··· Dataset records ···

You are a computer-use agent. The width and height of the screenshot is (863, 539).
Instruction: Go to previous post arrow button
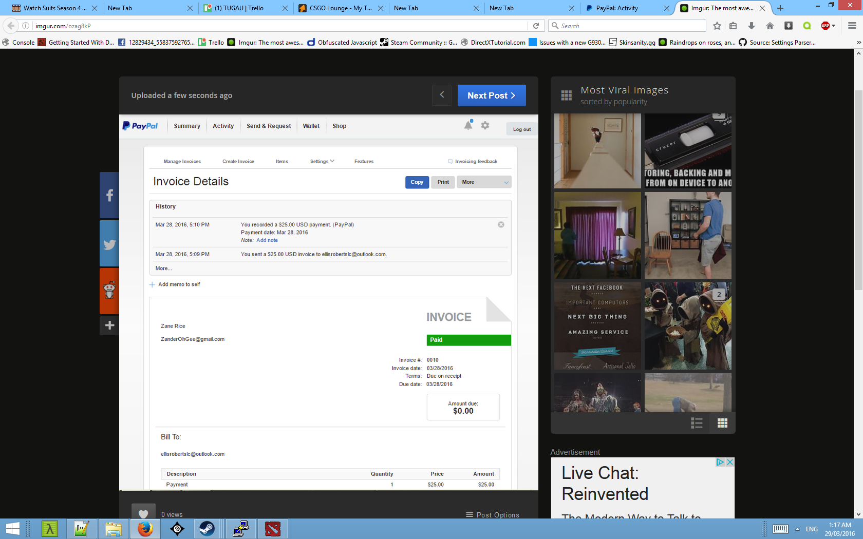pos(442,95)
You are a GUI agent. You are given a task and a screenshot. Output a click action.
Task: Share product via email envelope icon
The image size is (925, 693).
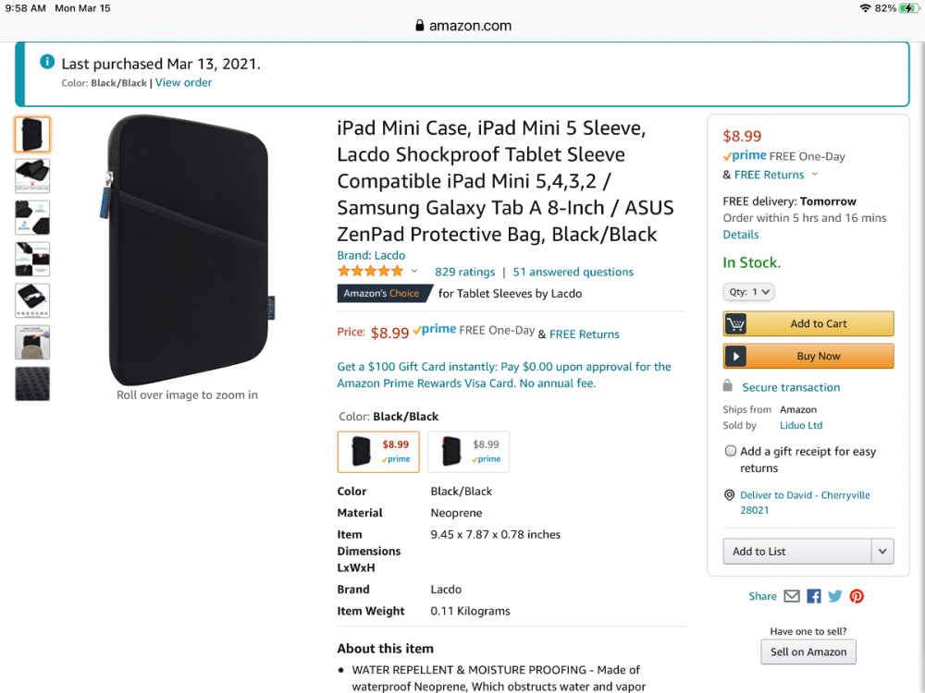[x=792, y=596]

···

## Task goal
All lines from the one with "You are a GUI" through the end of the records above must be reproduced exactly, both ends included, and the pictures must be left out.

## Response area
You are a GUI agent. You are given a task and a screenshot. Output a click action.
Task: Share product via email envelope icon
The image size is (925, 693).
[x=792, y=596]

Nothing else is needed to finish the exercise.